How many viewpoints can a single event trigger? What about a series of events? I’m pretty sure the best answer is just “more than one.” Whether in front of a coworker or a client, we’re all bringing a unique collection of events, connections and lessons to the table. Every time.
These ideas and perspectives can create challenges. Even historic or events we view as “factual” have more nuance than our brains automatically give credit to.
In his book Factfulness, Swedish Doctor Hans Rosling lays out ten methods for expanding our world view. One of my favorite stories from the book was from a time he worked in modern Vietnam.
Rosling asked a local doctor that he’d become friendly with to see the Vietnam War monument in their country. “You mean the Resistance War Against America monument,” he corrected.
Perspective. Frame of reference. They’re a big deal.
They went to see a 3-foot high brass plate. Sensing disappointment, the doctor then took him to a 12-foot-high marble stone commemorating independence from the French. Seeing that this still was underwhelming, he offered to take him to see “the real monument.”
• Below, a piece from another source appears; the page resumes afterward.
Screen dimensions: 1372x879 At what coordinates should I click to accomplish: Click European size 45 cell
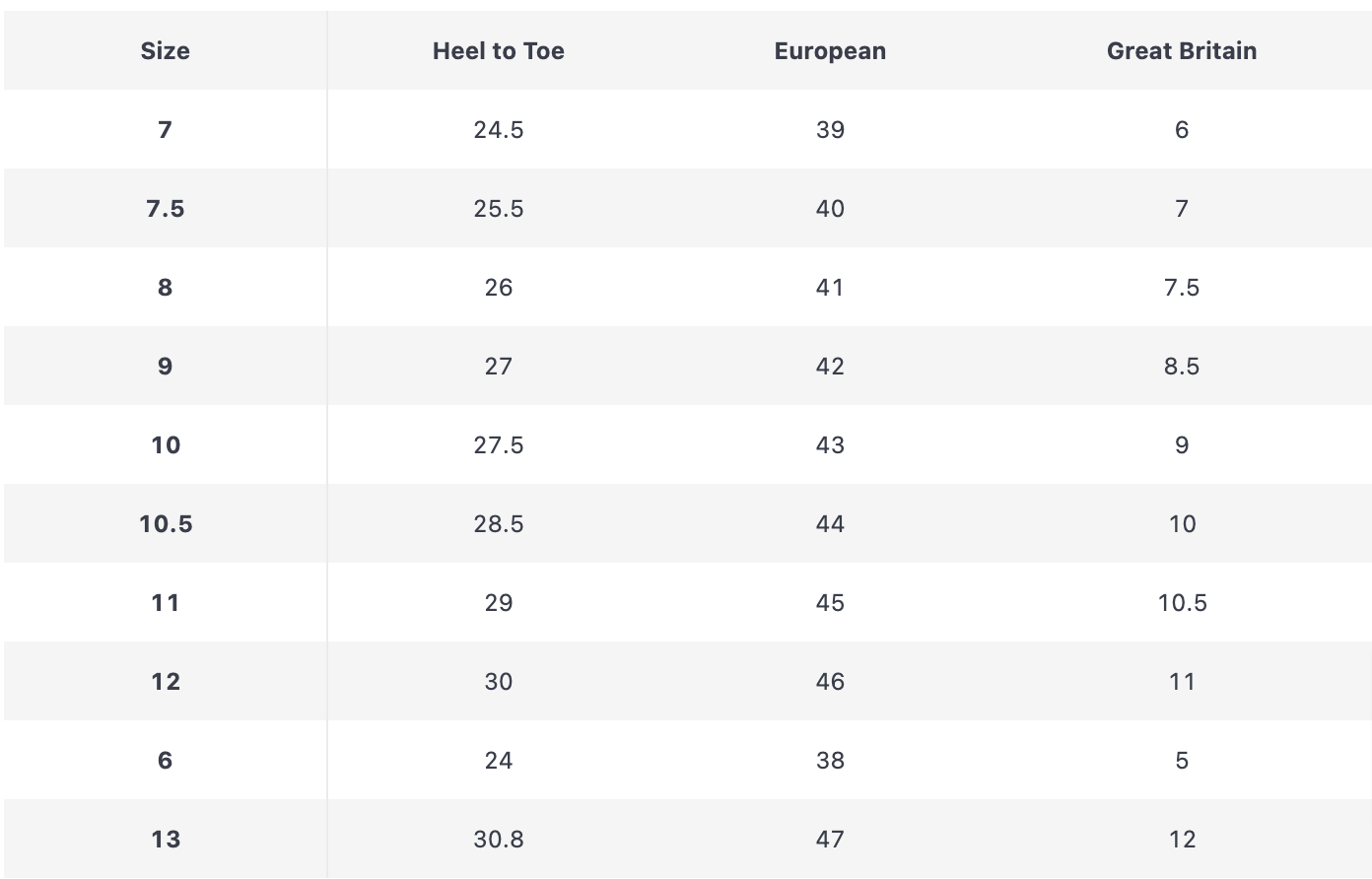(x=830, y=603)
The doctor drove for a while and gestured towards the horizon, where Rosling could see a towering golden pagoda. This was the monument in honor of the lives lost during the war with China.
The war with China was fought off and on for 2,000 years.
The French occupation stretched over 200 years.
The Resistance War Against America lasted 20 years.
The size of each monument put time in proportion.
Without a proper comparison, Rosling wouldn’t have been able to understand the perspective through which the Vietnamese saw these 3 events.
With co-workers and clients – we have to attempt to understand by asking: what’s the monument? Why is it there? What’s the significance – to you?
Don’t just capture one absolute measurement, find the relative ones as well.